##### Records for this task #####
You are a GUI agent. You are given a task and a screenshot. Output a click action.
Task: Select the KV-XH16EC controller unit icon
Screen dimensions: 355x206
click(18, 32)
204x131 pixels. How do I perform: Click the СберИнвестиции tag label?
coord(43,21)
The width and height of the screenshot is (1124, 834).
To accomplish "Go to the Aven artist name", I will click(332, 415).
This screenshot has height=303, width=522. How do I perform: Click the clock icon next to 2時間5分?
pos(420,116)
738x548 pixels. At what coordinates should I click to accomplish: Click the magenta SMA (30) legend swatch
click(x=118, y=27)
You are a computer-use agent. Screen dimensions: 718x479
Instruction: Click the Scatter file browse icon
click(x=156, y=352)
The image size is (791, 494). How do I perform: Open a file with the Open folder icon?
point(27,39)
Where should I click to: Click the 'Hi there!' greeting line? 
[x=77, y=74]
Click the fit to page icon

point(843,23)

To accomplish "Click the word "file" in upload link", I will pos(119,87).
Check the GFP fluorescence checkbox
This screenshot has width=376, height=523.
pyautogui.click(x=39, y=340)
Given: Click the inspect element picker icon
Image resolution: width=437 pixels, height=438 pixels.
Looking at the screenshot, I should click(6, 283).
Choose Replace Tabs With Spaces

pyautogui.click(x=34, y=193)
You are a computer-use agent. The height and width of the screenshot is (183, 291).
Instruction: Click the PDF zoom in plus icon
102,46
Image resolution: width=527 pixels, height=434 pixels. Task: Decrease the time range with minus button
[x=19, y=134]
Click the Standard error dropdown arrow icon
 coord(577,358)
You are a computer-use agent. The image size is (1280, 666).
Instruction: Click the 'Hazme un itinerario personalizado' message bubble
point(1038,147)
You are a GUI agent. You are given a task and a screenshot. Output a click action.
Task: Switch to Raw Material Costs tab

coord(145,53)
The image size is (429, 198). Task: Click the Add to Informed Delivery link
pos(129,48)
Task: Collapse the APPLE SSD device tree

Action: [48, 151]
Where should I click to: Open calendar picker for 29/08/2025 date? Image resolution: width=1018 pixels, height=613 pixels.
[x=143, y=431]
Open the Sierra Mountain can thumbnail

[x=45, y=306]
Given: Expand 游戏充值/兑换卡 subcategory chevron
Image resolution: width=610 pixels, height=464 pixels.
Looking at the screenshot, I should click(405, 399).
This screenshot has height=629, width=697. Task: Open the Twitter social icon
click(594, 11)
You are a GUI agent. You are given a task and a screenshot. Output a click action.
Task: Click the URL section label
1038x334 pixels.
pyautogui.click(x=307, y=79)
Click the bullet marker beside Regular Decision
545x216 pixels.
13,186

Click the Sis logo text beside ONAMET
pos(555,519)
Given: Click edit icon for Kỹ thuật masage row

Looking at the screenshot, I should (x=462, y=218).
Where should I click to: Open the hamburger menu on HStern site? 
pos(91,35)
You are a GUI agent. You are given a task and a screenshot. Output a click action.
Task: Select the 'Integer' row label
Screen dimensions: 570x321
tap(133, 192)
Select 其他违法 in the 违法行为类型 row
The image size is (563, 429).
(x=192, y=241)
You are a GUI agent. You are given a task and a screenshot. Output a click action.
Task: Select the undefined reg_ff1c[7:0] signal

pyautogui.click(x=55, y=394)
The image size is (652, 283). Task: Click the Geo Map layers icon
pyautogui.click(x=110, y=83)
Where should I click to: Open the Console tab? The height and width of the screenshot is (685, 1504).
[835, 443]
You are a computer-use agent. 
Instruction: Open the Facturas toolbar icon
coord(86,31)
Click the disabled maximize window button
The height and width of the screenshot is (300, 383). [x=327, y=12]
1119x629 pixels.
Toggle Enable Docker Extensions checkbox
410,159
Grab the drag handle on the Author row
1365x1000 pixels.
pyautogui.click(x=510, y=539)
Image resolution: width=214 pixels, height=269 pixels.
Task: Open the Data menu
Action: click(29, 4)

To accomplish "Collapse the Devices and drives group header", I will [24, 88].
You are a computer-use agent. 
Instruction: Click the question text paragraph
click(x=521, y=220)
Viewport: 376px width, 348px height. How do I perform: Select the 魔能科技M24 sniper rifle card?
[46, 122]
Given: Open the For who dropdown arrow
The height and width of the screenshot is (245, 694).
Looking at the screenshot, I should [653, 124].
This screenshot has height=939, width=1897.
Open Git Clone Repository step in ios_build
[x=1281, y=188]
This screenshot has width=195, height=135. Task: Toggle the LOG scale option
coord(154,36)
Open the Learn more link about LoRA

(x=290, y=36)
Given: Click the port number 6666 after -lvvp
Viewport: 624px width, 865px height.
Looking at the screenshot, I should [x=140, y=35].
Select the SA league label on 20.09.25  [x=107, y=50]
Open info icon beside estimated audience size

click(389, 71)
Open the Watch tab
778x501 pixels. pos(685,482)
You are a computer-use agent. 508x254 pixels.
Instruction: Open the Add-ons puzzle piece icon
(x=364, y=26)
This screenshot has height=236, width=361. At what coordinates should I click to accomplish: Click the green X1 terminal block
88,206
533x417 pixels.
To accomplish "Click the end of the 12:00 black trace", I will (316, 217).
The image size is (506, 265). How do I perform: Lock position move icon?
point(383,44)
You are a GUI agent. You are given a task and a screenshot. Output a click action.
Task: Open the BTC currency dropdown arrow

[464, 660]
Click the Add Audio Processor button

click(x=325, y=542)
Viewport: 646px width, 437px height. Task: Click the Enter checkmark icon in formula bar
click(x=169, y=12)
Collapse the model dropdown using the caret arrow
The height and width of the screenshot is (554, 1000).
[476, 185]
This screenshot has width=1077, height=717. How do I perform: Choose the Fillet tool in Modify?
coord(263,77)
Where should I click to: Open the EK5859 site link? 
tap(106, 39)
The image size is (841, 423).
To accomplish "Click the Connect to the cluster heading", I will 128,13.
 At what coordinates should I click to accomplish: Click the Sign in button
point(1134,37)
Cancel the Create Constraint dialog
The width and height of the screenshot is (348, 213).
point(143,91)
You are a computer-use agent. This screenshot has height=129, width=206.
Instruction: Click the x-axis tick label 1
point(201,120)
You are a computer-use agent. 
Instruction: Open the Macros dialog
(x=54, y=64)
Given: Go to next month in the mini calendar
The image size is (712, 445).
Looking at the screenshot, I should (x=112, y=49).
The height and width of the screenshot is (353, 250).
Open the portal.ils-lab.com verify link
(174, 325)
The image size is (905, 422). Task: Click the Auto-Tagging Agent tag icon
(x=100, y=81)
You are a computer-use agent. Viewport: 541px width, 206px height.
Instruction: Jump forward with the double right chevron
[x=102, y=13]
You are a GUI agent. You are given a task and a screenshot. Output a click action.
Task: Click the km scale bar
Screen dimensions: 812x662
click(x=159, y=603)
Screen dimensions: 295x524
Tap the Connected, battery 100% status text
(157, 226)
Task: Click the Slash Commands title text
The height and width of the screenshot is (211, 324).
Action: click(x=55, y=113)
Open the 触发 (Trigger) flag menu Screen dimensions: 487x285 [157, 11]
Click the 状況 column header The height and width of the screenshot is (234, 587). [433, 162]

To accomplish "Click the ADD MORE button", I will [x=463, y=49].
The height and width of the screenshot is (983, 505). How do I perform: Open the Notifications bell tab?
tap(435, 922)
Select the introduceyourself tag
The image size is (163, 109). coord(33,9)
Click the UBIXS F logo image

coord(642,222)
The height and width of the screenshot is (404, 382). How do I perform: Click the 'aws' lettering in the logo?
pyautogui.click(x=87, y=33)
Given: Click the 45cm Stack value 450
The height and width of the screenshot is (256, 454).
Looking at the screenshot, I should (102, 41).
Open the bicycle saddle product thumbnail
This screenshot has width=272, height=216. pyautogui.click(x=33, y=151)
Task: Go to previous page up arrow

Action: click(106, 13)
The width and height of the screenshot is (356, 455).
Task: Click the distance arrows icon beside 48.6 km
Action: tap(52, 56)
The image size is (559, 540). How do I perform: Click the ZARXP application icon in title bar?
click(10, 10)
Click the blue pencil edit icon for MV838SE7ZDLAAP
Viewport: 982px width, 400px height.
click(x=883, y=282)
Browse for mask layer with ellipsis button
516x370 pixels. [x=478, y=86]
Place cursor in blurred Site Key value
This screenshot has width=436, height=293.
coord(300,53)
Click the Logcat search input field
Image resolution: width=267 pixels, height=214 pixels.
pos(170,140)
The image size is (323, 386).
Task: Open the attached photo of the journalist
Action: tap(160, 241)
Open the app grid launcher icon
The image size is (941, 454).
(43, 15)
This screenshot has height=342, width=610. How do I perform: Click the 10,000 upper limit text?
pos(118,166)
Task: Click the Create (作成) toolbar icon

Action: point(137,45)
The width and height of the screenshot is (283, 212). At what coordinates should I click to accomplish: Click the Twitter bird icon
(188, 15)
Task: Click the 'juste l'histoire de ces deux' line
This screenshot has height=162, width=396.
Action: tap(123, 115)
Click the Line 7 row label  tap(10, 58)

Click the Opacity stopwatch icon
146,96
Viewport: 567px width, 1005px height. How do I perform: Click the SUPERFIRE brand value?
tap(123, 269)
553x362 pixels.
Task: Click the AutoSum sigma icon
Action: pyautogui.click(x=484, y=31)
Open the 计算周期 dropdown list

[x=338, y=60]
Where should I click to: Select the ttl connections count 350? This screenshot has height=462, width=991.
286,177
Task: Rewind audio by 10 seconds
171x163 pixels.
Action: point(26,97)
#####
- **Exercise**: Starting at the line above that contains "You are a computer-use agent. Viewport: 541px", repeat each line exactly up to and including the line that contains "Screen dimensions: 295x524", and stop there.

- **Exercise answer**:
You are a computer-use agent. Viewport: 541px width, 206px height.
Instruction: Jump forward with the double right chevron
[x=102, y=13]
You are a GUI agent. You are given a task and a screenshot. Output a click action.
Task: Click the km scale bar
Screen dimensions: 812x662
click(x=159, y=603)
Screen dimensions: 295x524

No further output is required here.